Your response should consist of the records, reproduced exactly.

# DATA EXTRACTS
+---+
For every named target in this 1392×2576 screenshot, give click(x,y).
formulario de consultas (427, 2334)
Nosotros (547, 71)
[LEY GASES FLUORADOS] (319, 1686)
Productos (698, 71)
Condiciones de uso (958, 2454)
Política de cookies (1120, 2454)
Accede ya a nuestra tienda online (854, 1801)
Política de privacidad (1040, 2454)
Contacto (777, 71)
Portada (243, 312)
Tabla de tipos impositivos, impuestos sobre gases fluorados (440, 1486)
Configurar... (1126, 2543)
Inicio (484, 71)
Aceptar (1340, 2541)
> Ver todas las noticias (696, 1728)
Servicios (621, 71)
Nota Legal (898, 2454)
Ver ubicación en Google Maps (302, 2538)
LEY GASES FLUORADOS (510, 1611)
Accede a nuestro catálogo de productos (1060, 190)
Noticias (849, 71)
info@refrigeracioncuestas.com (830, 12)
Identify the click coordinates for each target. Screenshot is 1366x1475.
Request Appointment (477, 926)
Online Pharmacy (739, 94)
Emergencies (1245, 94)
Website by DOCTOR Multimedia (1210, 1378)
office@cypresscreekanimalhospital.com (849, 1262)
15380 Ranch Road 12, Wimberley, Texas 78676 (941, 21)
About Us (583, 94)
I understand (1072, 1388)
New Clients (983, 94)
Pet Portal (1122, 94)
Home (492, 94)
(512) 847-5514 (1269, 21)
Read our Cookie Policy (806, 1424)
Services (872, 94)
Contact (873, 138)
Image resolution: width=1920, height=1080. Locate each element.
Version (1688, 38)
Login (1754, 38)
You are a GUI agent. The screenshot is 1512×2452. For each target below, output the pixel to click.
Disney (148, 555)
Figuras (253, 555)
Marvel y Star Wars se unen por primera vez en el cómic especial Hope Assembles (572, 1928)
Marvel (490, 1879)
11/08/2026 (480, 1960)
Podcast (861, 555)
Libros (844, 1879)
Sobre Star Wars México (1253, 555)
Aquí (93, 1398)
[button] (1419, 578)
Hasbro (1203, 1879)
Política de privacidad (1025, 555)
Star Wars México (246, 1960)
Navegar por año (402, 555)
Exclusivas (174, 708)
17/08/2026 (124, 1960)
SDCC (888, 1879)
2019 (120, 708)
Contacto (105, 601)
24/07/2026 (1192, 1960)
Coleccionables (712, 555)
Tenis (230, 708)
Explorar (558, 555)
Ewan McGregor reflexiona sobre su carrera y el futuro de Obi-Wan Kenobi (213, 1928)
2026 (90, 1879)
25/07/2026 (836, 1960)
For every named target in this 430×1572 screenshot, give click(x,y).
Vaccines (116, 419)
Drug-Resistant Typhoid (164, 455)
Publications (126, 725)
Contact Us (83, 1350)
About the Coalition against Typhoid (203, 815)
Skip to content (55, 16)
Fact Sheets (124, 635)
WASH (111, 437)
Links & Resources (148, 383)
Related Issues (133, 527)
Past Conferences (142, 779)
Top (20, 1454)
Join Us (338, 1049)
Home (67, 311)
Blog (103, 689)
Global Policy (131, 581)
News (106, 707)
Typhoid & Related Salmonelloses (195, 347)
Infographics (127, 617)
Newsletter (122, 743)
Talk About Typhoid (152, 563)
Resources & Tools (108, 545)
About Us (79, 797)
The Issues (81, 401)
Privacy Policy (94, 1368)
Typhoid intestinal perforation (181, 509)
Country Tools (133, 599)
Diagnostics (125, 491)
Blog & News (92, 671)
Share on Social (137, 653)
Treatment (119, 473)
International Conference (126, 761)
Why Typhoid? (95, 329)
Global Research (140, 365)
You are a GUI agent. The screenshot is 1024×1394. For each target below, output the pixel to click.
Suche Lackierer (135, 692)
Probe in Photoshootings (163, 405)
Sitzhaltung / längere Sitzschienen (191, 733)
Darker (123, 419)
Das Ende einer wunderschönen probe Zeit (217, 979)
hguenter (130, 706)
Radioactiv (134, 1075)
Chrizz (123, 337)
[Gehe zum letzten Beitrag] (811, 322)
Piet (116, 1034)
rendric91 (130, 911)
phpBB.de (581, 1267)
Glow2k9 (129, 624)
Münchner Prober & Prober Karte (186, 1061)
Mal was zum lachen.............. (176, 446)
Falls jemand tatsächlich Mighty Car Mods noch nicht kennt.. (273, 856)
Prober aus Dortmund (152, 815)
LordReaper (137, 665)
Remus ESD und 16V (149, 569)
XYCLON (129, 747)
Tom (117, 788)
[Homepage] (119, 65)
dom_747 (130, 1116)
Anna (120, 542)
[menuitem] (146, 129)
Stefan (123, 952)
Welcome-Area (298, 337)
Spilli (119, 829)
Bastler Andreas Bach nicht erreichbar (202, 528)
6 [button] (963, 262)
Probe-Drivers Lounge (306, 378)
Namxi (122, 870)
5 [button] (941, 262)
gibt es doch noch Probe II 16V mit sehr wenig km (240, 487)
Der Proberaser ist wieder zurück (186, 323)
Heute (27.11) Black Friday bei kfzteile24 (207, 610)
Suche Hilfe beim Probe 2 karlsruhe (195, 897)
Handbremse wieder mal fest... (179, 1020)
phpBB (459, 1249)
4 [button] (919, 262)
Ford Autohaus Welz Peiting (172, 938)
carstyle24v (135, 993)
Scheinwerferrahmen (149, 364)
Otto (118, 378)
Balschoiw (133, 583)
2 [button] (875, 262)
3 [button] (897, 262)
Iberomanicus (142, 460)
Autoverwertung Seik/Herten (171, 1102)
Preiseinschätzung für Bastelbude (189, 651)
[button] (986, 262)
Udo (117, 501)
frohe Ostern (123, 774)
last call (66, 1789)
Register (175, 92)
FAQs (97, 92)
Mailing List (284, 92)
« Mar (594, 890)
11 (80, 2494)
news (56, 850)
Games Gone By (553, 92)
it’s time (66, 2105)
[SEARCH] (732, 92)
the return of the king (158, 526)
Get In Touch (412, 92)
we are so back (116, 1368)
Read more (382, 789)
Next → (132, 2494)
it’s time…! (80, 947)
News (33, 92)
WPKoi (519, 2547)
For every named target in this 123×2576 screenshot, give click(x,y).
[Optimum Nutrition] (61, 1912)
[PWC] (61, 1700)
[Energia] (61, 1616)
+---+
# RESPONSE TO THE EXERCISE
For every named target in this 1392×2576 screenshot, give click(x,y).
formulario de consultas (427, 2334)
Nosotros (547, 71)
[LEY GASES FLUORADOS] (319, 1686)
Productos (698, 71)
Condiciones de uso (958, 2454)
Política de cookies (1120, 2454)
Accede ya a nuestra tienda online (854, 1801)
Política de privacidad (1040, 2454)
Contacto (777, 71)
Portada (243, 312)
Tabla de tipos impositivos, impuestos sobre gases fluorados (440, 1486)
Configurar... (1126, 2543)
Inicio (484, 71)
Aceptar (1340, 2541)
> Ver todas las noticias (696, 1728)
Servicios (621, 71)
Nota Legal (898, 2454)
Ver ubicación en Google Maps (302, 2538)
LEY GASES FLUORADOS (510, 1611)
Accede a nuestro catálogo de productos (1060, 190)
Noticias (849, 71)
info@refrigeracioncuestas.com (830, 12)
Identify the click coordinates for each target. Screenshot is 1366x1475.
Request Appointment (477, 926)
Online Pharmacy (739, 94)
Emergencies (1245, 94)
Website by DOCTOR Multimedia (1210, 1378)
office@cypresscreekanimalhospital.com (849, 1262)
15380 Ranch Road 12, Wimberley, Texas 78676 (941, 21)
About Us (583, 94)
I understand (1072, 1388)
New Clients (983, 94)
Pet Portal (1122, 94)
Home (492, 94)
(512) 847-5514 (1269, 21)
Read our Cookie Policy (806, 1424)
Services (872, 94)
Contact (873, 138)
Image resolution: width=1920, height=1080. Locate each element.
Version (1688, 38)
Login (1754, 38)
You are a GUI agent. The screenshot is 1512×2452. For each target below, output the pixel to click.
Disney (148, 555)
Figuras (253, 555)
Marvel y Star Wars se unen por primera vez en el cómic especial Hope Assembles (572, 1928)
Marvel (490, 1879)
11/08/2026 (480, 1960)
Podcast (861, 555)
Libros (844, 1879)
Sobre Star Wars México (1253, 555)
Aquí (93, 1398)
[button] (1419, 578)
Hasbro (1203, 1879)
Política de privacidad (1025, 555)
Star Wars México (246, 1960)
Navegar por año (402, 555)
Exclusivas (174, 708)
17/08/2026 (124, 1960)
SDCC (888, 1879)
2019 (120, 708)
Contacto (105, 601)
24/07/2026 (1192, 1960)
Coleccionables (712, 555)
Tenis (230, 708)
Explorar (558, 555)
Ewan McGregor reflexiona sobre su carrera y el futuro de Obi-Wan Kenobi (213, 1928)
2026 (90, 1879)
25/07/2026 (836, 1960)
For every named target in this 430×1572 screenshot, give click(x,y).
Vaccines (116, 419)
Drug-Resistant Typhoid (164, 455)
Publications (126, 725)
Contact Us (83, 1350)
About the Coalition against Typhoid (203, 815)
Skip to content (55, 16)
Fact Sheets (124, 635)
WASH (111, 437)
Links & Resources (148, 383)
Related Issues (133, 527)
Past Conferences (142, 779)
Top (20, 1454)
Join Us (338, 1049)
Home (67, 311)
Blog (103, 689)
Global Policy (131, 581)
News (106, 707)
Typhoid & Related Salmonelloses (195, 347)
Infographics (127, 617)
Newsletter (122, 743)
Talk About Typhoid (152, 563)
Resources & Tools (108, 545)
About Us (79, 797)
The Issues (81, 401)
Privacy Policy (94, 1368)
Typhoid intestinal perforation (181, 509)
Country Tools (133, 599)
Diagnostics (125, 491)
Blog & News (92, 671)
Share on Social (137, 653)
Treatment (119, 473)
International Conference (126, 761)
Why Typhoid? (95, 329)
Global Research (140, 365)
You are a GUI agent. The screenshot is 1024×1394. For each target below, output the pixel to click.
Suche Lackierer (135, 692)
Probe in Photoshootings (163, 405)
Sitzhaltung / längere Sitzschienen (191, 733)
Darker (123, 419)
Das Ende einer wunderschönen probe Zeit (217, 979)
hguenter (130, 706)
Radioactiv (134, 1075)
Chrizz (123, 337)
[Gehe zum letzten Beitrag] (811, 322)
Piet (116, 1034)
rendric91 (130, 911)
phpBB.de (581, 1267)
Glow2k9 (129, 624)
Münchner Prober & Prober Karte (186, 1061)
Mal was zum lachen.............. (176, 446)
Falls jemand tatsächlich Mighty Car Mods noch nicht kennt.. (273, 856)
Prober aus Dortmund (152, 815)
LordReaper (137, 665)
Remus ESD und 16V (149, 569)
XYCLON (129, 747)
Tom (117, 788)
[Homepage] (119, 65)
dom_747 (130, 1116)
Anna (120, 542)
[menuitem] (146, 129)
Stefan (123, 952)
Welcome-Area (298, 337)
Spilli (119, 829)
Bastler Andreas Bach nicht erreichbar (202, 528)
6 [button] (963, 262)
Probe-Drivers Lounge (306, 378)
Namxi (122, 870)
5 [button] (941, 262)
gibt es doch noch Probe II 16V mit sehr wenig km (240, 487)
Der Proberaser ist wieder zurück (186, 323)
Heute (27.11) Black Friday bei kfzteile24 (207, 610)
Suche Hilfe beim Probe 2 karlsruhe (195, 897)
Handbremse wieder mal fest... (179, 1020)
phpBB (459, 1249)
4 [button] (919, 262)
Ford Autohaus Welz Peiting (172, 938)
carstyle24v (135, 993)
Scheinwerferrahmen (149, 364)
Otto (118, 378)
Balschoiw (133, 583)
2 [button] (875, 262)
3 [button] (897, 262)
Iberomanicus (142, 460)
Autoverwertung Seik/Herten (171, 1102)
Preiseinschätzung für Bastelbude (189, 651)
[button] (986, 262)
Udo (117, 501)
frohe Ostern (123, 774)
last call (66, 1789)
Register (175, 92)
FAQs (97, 92)
Mailing List (284, 92)
« Mar (594, 890)
11 (80, 2494)
news (56, 850)
Games Gone By (553, 92)
it’s time (66, 2105)
[SEARCH] (732, 92)
the return of the king (158, 526)
Get In Touch (412, 92)
we are so back (116, 1368)
Read more (382, 789)
Next → (132, 2494)
it’s time…! (80, 947)
News (33, 92)
WPKoi (519, 2547)
For every named target in this 123×2576 screenshot, give click(x,y).
[Optimum Nutrition] (61, 1912)
[PWC] (61, 1700)
[Energia] (61, 1616)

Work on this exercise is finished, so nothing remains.